Hi Radu,
On 11/24/2017 4:47 PM, Radu Nicolau wrote:
On 11/24/2017 10:55 AM, Akhil Goyal wrote:
On 11/24/2017 3:09 PM, Radu Nicolau wrote:
Hi,
Comment inline
On 11/24/2017 8:50 AM, Akhil Goyal wrote:
Hi Anoob, Radu,
On 11/23/2017 4:49 PM, Anoob Joseph wrote:
In case of inline protocol processed ingress traffic, the packet
may not
have enough information to determine the security parameters with
which
the packet was processed. In such cases, application could get
metadata
from the packet which could be used to identify the security
parameters
with which the packet was processed.
Signed-off-by: Anoob Joseph <anoob.jos...@caviumnetworks.com>
---
v3:
* Replaced 64 bit metadata in conf with (void *)userdata
* The API(rte_security_get_pkt_metadata) would return void *
instead of
uint64_t
v2:
* Replaced get_session and get_cookie APIs with get_pkt_metadata API
lib/librte_security/rte_security.c | 13 +++++++++++++
lib/librte_security/rte_security.h | 19 +++++++++++++++++++
lib/librte_security/rte_security_driver.h | 16 ++++++++++++++++
3 files changed, 48 insertions(+)
diff --git a/lib/librte_security/rte_security.c
b/lib/librte_security/rte_security.c
index 1227fca..a1d78b6 100644
--- a/lib/librte_security/rte_security.c
+++ b/lib/librte_security/rte_security.c
@@ -108,6 +108,19 @@ rte_security_set_pkt_metadata(struct
rte_security_ctx *instance,
sess, m, params);
}
+void *
+rte_security_get_pkt_metadata(struct rte_security_ctx *instance,
+ struct rte_mbuf *pkt)
Can we rename pkt with m. Just to make it consistent with the set API.
+{
+ void *md = NULL;
+
+ RTE_FUNC_PTR_OR_ERR_RET(*instance->ops->get_pkt_metadata, NULL);
+ if (instance->ops->get_pkt_metadata(instance->device, pkt, &md))
+ return NULL;
+
+ return md;
+}
Pkt metadata should be set by user i.e. the application, and the
driver need not be aware of the format and the values of the metadata.
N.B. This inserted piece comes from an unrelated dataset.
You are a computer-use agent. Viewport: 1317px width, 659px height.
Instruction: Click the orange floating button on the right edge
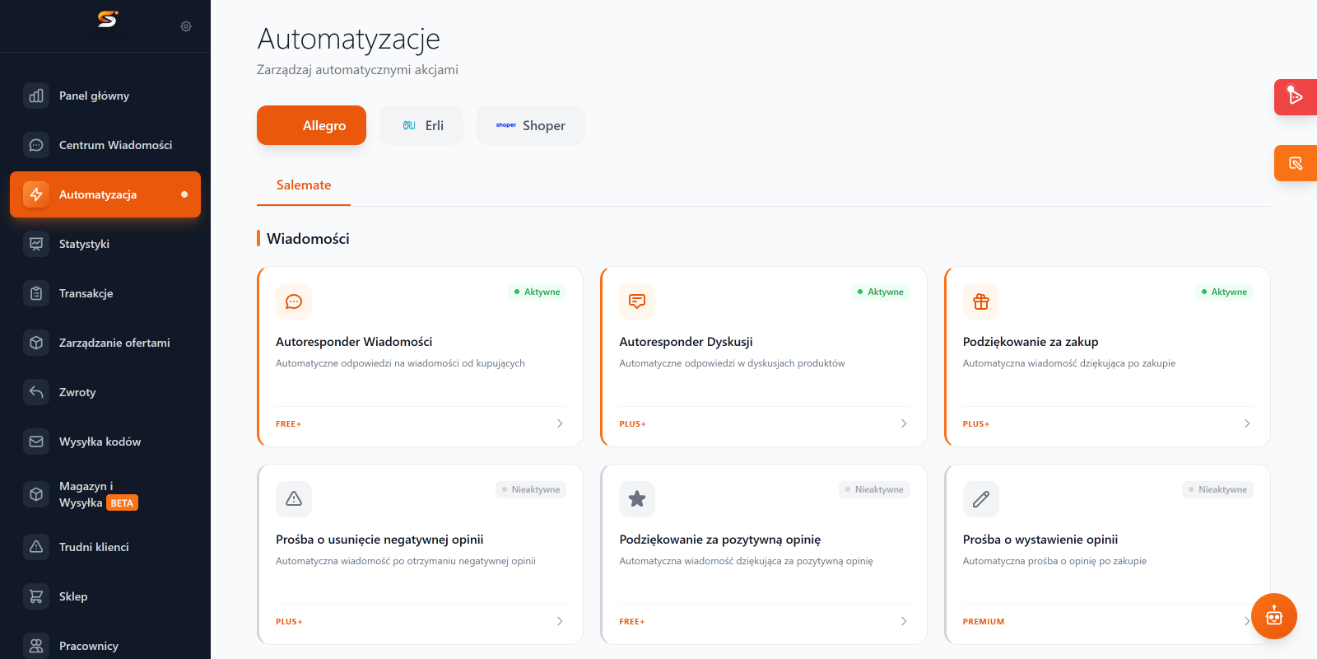coord(1296,163)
So setting the metadata in the driver and getting it back from the
driver does not look a good idea.
Is it possible, that the application define the metadata on its own
and set it in the library itself without the call to the driver ops.
I'm not sure I understand here; even in our case (ixgbe) the driver
sets the metadata and it is aware of the format - that is the whole
idea. This is why we added the set_metadata API, to allow the driver
to inject extra information into the mbuf, information that is driver
specific and derived from the security session, so it makes sense to
also have a symmetric get_metadata.
Private data is the one that follows those rules, i.e. application
specific and driver transparent.
As per my understanding of the user metadata, it should be in control
of the application, and the application shall know the format of that.
Setting in driver will disallow this.
Please let me know if my understanding is incorrect.
If at all, some information is needed to be set on the basis of
driver, then application can get that information from the driver and
then set it in the packet metadata in its own way/format.
The rte_security_set_pkt_metadata() doc defines the metadata as
"device-specific defined metadata" and also takes a device specific
params pointer, so the symmetric function is to be expected to work in
the same way, i.e. return device specific metadata associated with the
security session and instance and mbuf. How is this metadata stored is
not specified in the security API, so the PMD implementation have the
flexibility.
Yes it was defined that way and I did not noticed this one at the time
of it's implementation.
Here, my point is that the application may be using mbuf udata for it's
own functionality, it should not be modified in the driver.
However, if we need to do this, then we may need to clarify in the
documentation that for security, udata shall be set with the
rte_security_set_pkt_metadata() and not otherwise.